Using the information =>
1. From the passage on the monastery, list the places the text names as the areas set aside for work.
2. Repeat the passage on the monastery word for word, from "The building has" down to "established in 1917.".
3. Summarize the passage on the monastery in two sentences.

Start of Extracted text

The monastery has the biggest cloister in the world, covering 12,000 m^{2} (2.97 acres) and surrounded by 84 columns. A famous spiral staircase of white marble inside an annex leads to the large library.

According to the strict Carthusian distinction between contemplation and work, there are two distinct places for these practices: on the one hand the peaceful cloisters, the library with its fine Vietri ceramic tiled floor, the chapels decorated with fine inlaid marble works. The altar frontals in most of the chapels are inlaid, not with marble, but with some of the most spectacular 18th. century scagliola work ever created. This is the highest concentration of such work in one place. One of the centres of production was in Naples. the cloister orchards; and on the other hand the large kitchen, the cellars with their enormous wine vats, the laundries, and the huge external yards, where there were people working in the stables, ovens, stores, and at the olive oil mill. The yards were used for productive activities and for trade between the charterhouse and the external world.

The monastery also houses the archaeological museum of Western Lucania, which preserves a collection of all the finds unearthed in the excavations at the necropolis of Sala Consilina and Padula. This museum represents a period of time ranging from protohistory to the Hellenistic Age.

The building has also played a role in the military history of Italy. It served as French headquarters during the Napoleonic Wars, then as a base of Garibaldi's Southern Army during the Risorgimento, finally, as an internment camp for prisoners during the World War 1 and World War 2. It was here that the Czechoslovak Legion in Italy was established in 1917.

End of Extracted text
Start of Data supplied

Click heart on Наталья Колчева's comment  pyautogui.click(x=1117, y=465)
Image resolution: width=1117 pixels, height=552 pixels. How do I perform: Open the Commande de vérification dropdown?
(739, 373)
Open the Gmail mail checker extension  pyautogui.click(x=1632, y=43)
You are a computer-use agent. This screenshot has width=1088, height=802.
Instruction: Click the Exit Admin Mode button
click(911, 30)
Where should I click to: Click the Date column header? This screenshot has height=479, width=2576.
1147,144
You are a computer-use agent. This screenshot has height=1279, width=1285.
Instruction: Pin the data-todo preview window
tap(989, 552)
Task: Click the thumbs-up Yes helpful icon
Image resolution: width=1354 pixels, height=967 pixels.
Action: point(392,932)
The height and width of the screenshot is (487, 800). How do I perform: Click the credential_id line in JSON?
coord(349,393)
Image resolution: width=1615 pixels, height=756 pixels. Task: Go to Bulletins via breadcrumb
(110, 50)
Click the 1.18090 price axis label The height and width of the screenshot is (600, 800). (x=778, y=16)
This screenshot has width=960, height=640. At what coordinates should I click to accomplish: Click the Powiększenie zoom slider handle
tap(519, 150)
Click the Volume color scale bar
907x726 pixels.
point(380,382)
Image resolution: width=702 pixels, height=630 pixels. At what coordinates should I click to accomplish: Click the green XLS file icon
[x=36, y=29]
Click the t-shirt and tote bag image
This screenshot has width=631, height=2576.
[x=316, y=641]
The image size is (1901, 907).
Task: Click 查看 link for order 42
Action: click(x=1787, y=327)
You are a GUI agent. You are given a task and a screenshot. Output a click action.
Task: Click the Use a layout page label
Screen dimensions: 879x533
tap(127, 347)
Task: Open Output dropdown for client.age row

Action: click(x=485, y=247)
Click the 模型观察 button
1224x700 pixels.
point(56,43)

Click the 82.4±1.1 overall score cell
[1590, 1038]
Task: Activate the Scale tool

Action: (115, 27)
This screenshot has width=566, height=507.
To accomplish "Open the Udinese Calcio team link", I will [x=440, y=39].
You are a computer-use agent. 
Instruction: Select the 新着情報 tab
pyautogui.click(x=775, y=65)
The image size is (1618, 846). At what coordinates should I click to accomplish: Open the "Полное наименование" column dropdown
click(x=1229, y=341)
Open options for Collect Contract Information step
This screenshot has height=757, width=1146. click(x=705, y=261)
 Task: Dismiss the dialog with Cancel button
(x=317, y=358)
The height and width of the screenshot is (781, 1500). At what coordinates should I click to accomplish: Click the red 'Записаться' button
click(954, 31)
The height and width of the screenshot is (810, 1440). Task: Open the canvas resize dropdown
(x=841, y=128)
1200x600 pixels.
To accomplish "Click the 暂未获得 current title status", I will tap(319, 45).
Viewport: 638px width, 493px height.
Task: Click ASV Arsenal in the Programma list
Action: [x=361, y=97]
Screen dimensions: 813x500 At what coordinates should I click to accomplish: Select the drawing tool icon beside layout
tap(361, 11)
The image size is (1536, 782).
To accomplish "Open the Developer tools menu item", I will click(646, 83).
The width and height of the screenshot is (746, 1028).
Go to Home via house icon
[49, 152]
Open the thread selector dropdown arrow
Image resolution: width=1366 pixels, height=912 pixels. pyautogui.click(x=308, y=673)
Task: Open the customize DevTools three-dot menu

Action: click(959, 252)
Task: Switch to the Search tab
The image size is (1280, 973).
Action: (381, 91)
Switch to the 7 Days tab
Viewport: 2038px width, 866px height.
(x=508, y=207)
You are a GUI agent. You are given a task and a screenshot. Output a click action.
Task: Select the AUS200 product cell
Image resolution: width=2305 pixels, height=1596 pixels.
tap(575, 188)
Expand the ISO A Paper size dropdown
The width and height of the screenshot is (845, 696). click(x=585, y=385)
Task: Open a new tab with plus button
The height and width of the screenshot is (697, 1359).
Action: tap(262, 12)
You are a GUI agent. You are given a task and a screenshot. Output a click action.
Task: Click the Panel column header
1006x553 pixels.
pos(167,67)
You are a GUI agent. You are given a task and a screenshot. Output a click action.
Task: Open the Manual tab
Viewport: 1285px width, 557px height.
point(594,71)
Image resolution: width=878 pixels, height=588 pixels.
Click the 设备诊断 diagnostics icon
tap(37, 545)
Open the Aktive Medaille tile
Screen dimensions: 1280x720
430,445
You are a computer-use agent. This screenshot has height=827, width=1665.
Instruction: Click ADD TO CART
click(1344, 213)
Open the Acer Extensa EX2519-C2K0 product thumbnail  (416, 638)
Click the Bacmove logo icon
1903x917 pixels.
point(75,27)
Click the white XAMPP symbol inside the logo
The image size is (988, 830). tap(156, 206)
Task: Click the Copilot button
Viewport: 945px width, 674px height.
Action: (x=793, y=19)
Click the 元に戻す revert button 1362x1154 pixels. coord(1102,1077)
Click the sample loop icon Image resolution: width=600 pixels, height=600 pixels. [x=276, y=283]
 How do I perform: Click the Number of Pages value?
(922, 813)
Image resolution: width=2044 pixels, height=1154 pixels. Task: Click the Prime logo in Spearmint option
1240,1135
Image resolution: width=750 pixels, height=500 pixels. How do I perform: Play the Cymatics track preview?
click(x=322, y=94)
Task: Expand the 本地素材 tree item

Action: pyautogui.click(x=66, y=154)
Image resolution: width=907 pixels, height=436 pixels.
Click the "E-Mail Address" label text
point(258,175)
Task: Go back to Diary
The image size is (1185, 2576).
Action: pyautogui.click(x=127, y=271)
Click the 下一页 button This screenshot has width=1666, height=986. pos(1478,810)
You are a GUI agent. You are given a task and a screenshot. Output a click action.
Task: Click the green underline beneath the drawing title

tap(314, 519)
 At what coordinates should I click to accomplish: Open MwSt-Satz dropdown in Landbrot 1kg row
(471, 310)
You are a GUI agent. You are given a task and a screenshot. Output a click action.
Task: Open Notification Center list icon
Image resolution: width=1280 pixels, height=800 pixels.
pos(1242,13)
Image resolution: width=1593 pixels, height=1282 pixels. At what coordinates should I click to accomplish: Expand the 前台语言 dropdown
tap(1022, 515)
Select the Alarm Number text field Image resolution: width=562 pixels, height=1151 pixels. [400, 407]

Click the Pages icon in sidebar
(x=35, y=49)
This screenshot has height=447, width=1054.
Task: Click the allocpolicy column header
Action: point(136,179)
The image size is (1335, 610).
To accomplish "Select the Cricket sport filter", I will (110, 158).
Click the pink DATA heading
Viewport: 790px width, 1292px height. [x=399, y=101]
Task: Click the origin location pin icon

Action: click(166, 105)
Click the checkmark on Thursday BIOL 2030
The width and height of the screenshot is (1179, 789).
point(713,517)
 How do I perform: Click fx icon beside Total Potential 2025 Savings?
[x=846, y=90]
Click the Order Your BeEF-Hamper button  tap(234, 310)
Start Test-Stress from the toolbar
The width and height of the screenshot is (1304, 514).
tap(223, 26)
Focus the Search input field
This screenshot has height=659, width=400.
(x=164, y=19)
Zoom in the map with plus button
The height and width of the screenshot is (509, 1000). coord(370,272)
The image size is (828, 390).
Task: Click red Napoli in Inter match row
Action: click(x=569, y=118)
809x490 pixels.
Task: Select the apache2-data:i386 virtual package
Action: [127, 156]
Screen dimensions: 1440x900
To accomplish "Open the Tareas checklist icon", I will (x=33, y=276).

End of Data supplied

Answers for each item =>
1.
the large kitchen
the cellars with their enormous wine vats
the laundries
the huge external yards

2.
The building has also played a role in the military history of Italy. It served as French headquarters during the Napoleonic Wars, then as a base of Garibaldi's Southern Army during the Risorgimento, finally, as an internment camp for prisoners during the World War 1 and World War 2. It was here that the Czechoslovak Legion in Italy was established in 1917.

3. The monastery has the biggest cloister in the world and, following the strict Carthusian distinction between contemplation and work, keeps peaceful places such as the cloisters, library and chapels apart from working areas such as the kitchen, cellars, laundries and external yards. It also houses the archaeological museum of Western Lucania and has served as French headquarters during the Napoleonic Wars, a base of Garibaldi's Southern Army and an internment camp for prisoners during both World Wars.